In my domain, an Employee and a Department have a one-to-many bidirectional relationship; to let the child Employee synchronize this, I have an 'internal' access field for the Set (Iesi for NHibernate) of Employees that are in the Department, which would otherwise be readonly public. Like so:

Department class:

protected internal ISet<Employee> _staff;  
public virtual ReadOnlyCollection<Employee> Staff {  
   get { return new List<Employee>(_staff).AsReadOnly(); }   
}  
public virtual void AddStaff(Employee emp) {
    emp.Department = this;  } 
}

Employee class:

private Department _department;
public virtual Department Department {
   set {
       // check valid value, etc.
       value._staff.Add(this);
   }
}

I made access in my (FNH) mapping AsField(Prefix.Underscore), but since I can't make the Department._staff field virtual NH is not happy. I guess I could make the field a virtual property and force feed it, but that feels like I'm making the domain class overly aware of persistence.

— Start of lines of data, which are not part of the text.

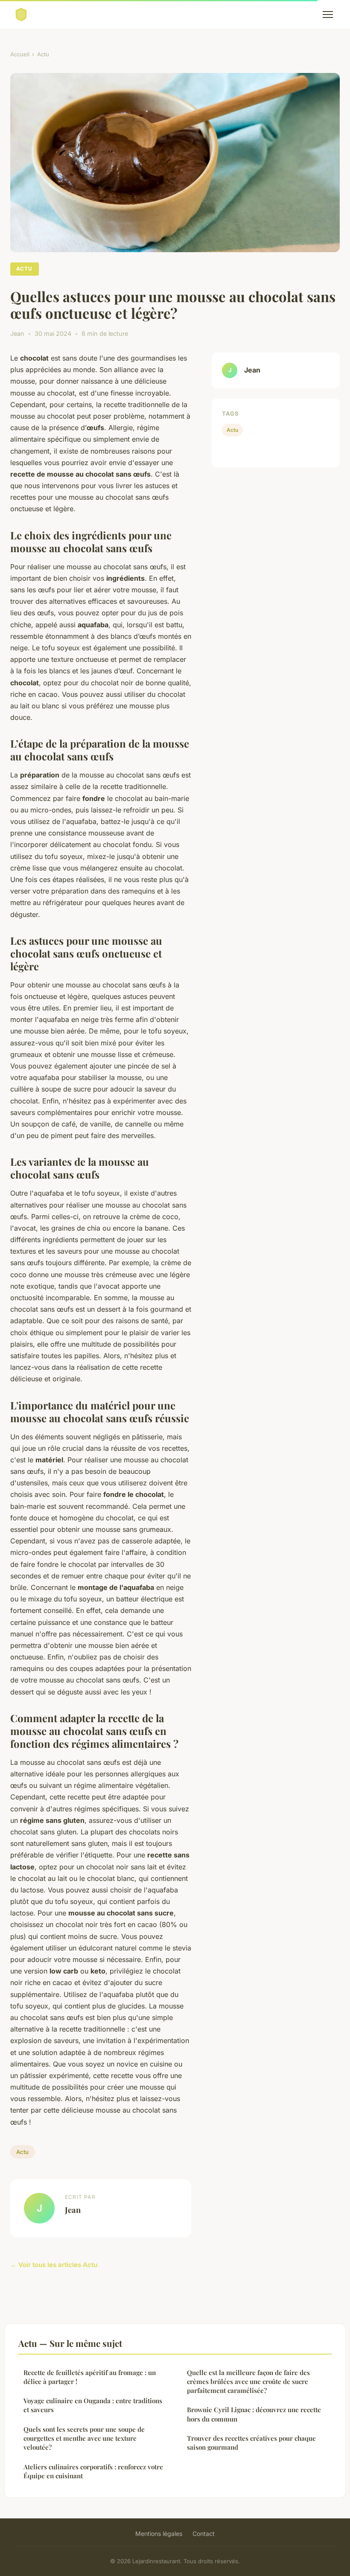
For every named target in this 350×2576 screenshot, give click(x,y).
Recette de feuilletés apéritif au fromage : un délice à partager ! (89, 2377)
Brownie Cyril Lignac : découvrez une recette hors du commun (254, 2414)
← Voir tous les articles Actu (53, 2265)
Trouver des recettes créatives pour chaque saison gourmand (251, 2442)
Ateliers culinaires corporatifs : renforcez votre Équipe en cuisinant (93, 2471)
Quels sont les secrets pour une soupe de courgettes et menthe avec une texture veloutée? (84, 2438)
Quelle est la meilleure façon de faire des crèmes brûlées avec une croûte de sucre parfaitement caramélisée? (248, 2381)
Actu (43, 54)
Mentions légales (158, 2533)
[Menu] (327, 14)
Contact (203, 2533)
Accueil (19, 54)
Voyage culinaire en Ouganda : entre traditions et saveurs (92, 2405)
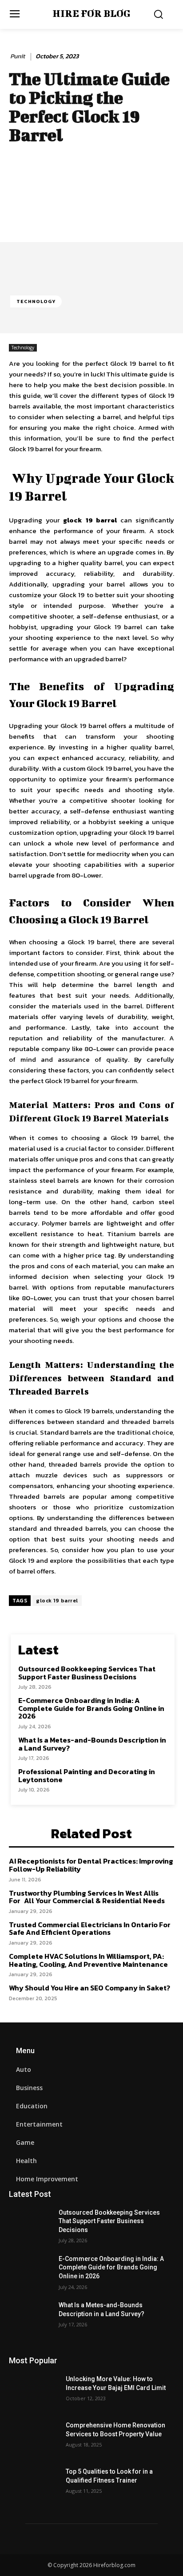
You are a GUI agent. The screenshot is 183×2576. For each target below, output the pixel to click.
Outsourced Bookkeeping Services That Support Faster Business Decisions (86, 1672)
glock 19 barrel (57, 1601)
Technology (36, 301)
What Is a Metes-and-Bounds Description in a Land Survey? (92, 1744)
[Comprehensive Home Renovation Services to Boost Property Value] (34, 2438)
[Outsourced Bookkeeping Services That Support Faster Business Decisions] (34, 2225)
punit (17, 57)
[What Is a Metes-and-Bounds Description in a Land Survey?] (34, 2318)
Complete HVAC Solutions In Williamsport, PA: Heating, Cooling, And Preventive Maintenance (88, 1960)
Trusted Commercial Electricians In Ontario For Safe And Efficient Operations (90, 1928)
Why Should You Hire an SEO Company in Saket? (89, 1987)
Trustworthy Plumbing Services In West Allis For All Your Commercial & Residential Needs (87, 1897)
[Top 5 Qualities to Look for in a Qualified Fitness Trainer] (34, 2484)
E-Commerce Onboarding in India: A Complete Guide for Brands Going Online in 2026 (91, 1708)
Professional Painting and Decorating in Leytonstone (86, 1775)
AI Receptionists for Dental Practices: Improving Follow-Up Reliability (91, 1865)
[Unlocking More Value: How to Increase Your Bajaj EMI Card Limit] (34, 2392)
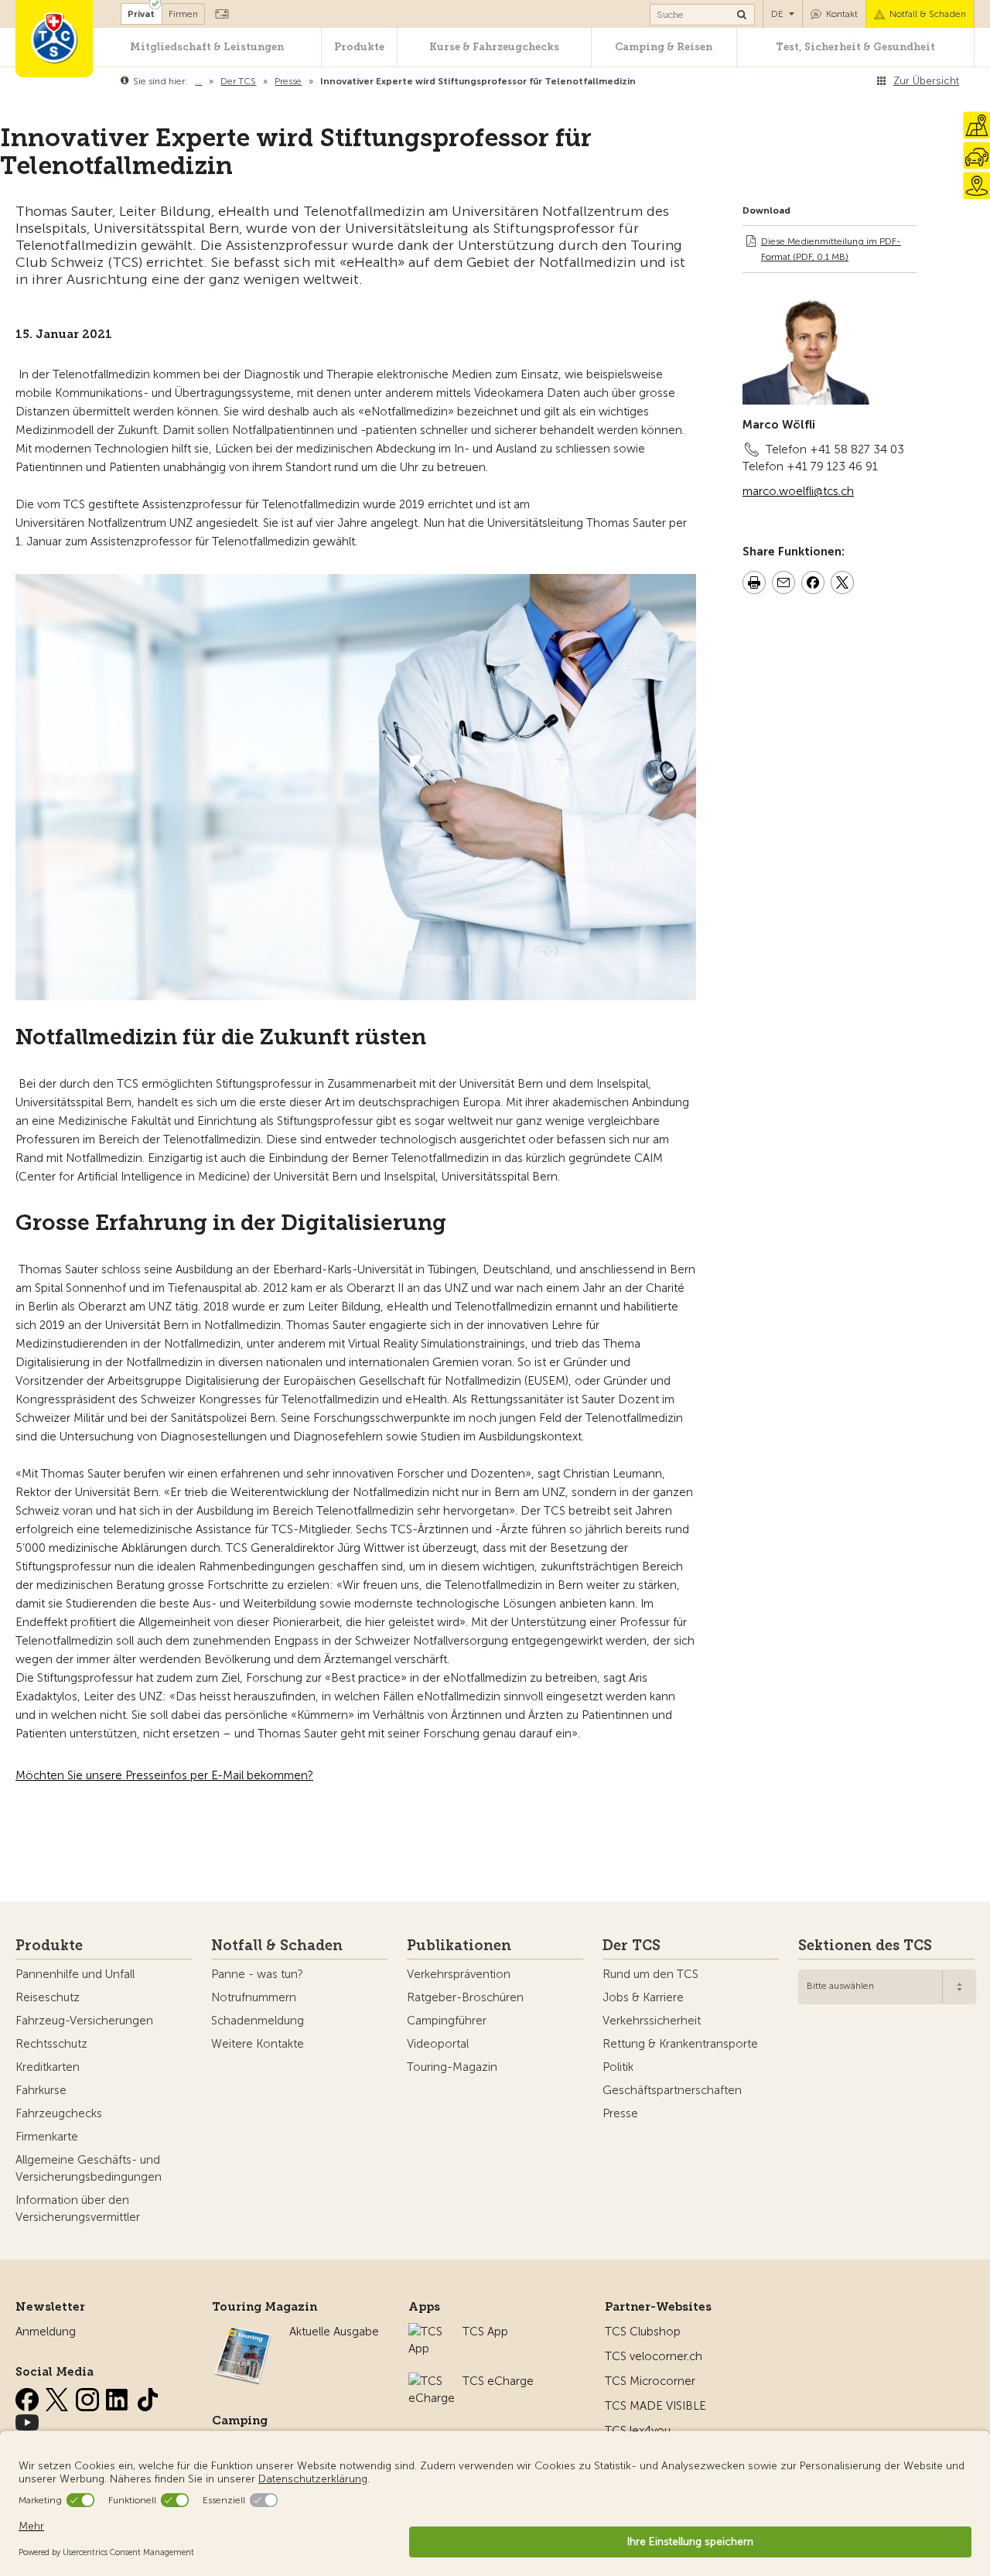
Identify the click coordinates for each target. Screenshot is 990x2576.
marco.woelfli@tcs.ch (798, 491)
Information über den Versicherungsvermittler (77, 2208)
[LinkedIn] (119, 2396)
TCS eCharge (498, 2381)
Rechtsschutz (51, 2044)
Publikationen (459, 1945)
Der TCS (632, 1945)
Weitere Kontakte (257, 2044)
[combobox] (887, 1987)
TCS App (485, 2332)
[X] (59, 2396)
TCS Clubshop (643, 2332)
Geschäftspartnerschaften (672, 2090)
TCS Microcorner (650, 2381)
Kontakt (842, 14)
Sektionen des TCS (865, 1945)
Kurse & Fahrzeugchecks (494, 47)
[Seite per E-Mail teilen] (783, 585)
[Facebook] (28, 2396)
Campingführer (446, 2021)
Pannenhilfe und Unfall (75, 1974)
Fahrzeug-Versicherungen (84, 2021)
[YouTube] (27, 2420)
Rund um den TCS (650, 1974)
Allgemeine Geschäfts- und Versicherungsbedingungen (88, 2168)
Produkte (359, 47)
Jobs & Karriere (643, 1997)
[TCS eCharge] (431, 2381)
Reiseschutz (47, 1997)
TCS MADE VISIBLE (655, 2406)
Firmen (183, 14)
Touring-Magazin (452, 2067)
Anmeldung (45, 2332)
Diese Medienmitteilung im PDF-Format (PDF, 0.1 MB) (831, 249)
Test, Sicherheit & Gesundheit (855, 47)
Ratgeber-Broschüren (465, 1997)
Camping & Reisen (663, 47)
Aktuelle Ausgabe (334, 2332)
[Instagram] (89, 2396)
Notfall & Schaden (927, 14)
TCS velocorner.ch (653, 2356)
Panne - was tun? (257, 1974)
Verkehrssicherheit (652, 2021)
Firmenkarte (46, 2137)
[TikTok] (147, 2396)
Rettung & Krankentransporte (680, 2044)
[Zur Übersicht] (639, 81)
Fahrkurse (41, 2090)
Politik (618, 2067)
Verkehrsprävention (458, 1974)
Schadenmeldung (257, 2021)
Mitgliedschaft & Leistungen (207, 47)
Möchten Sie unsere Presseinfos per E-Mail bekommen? (164, 1775)
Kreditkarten (47, 2067)
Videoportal (438, 2044)
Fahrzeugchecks (58, 2113)
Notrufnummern (253, 1997)
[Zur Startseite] (54, 38)
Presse (620, 2113)
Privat (141, 14)
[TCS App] (427, 2332)
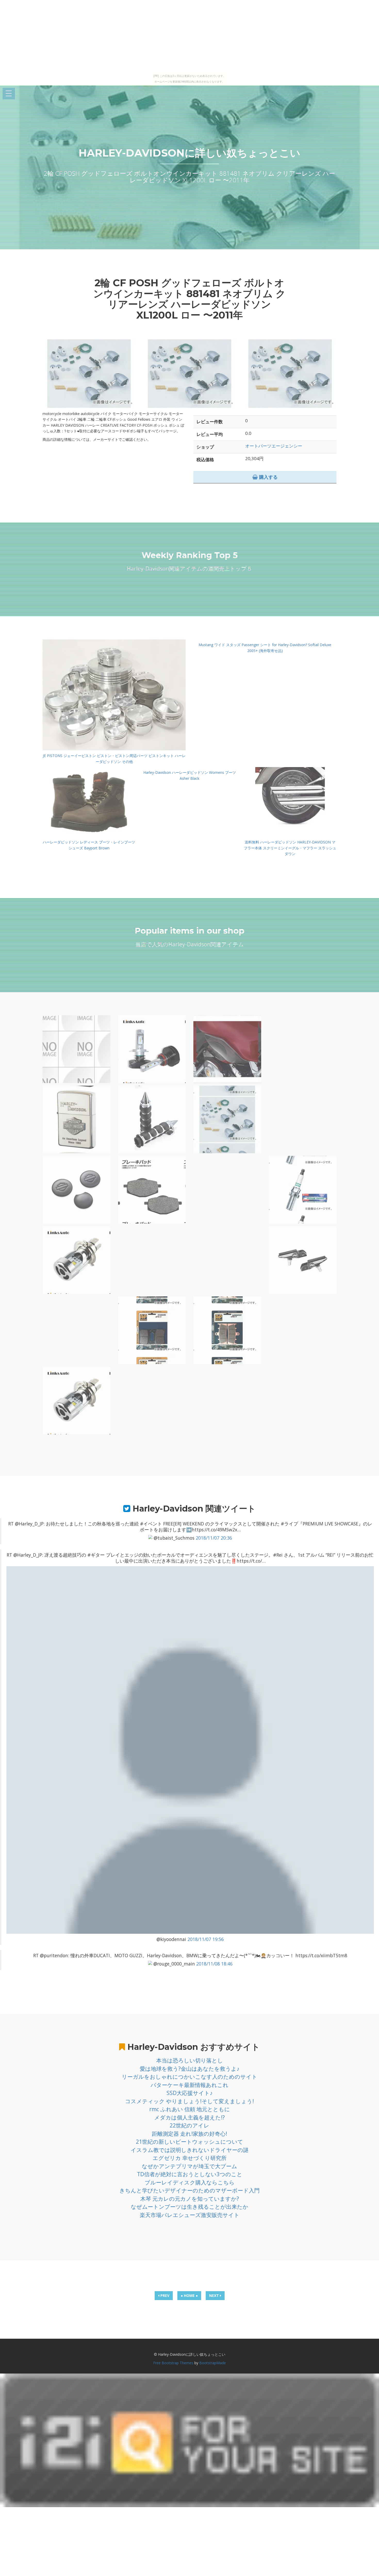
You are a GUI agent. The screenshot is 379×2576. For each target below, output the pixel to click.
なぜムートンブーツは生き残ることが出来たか (189, 2206)
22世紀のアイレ (189, 2125)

I'm learning both NH and FNH and I know I need a good primer in relationship mapping, but my primary question for this post is the logic in my domain classes:
1) Is this a good c# programming pattern for a readonly set in a biderectional relationship?
2) What is the best way to make this more usable to NHibernate?

Thanks for sharing!
Berryl

Best Answer

I implement one-to-many relationships using this pattern:

public class Department
{
    private IList<Employee> _staff = new List<Staff>();

    public virtual IEnumerable<Employee> Staff
    {
        get { return _staff; }
    }

    // Add and Remove have additional checks in them as needed

    public virtual void AddStaff(Employee staff)
    {
        staff.Department = this;
        _staff.Add(staff);
    }

    public virtual void RemoveStaff(Employee staff)
    {
        staff.Department = null;
        _staff.Remove(staff);
    }
}

 

public class Employee
{
    public virtual Department Department { get; internal set; }
}

In this case, Department is the inverse side of the relationship.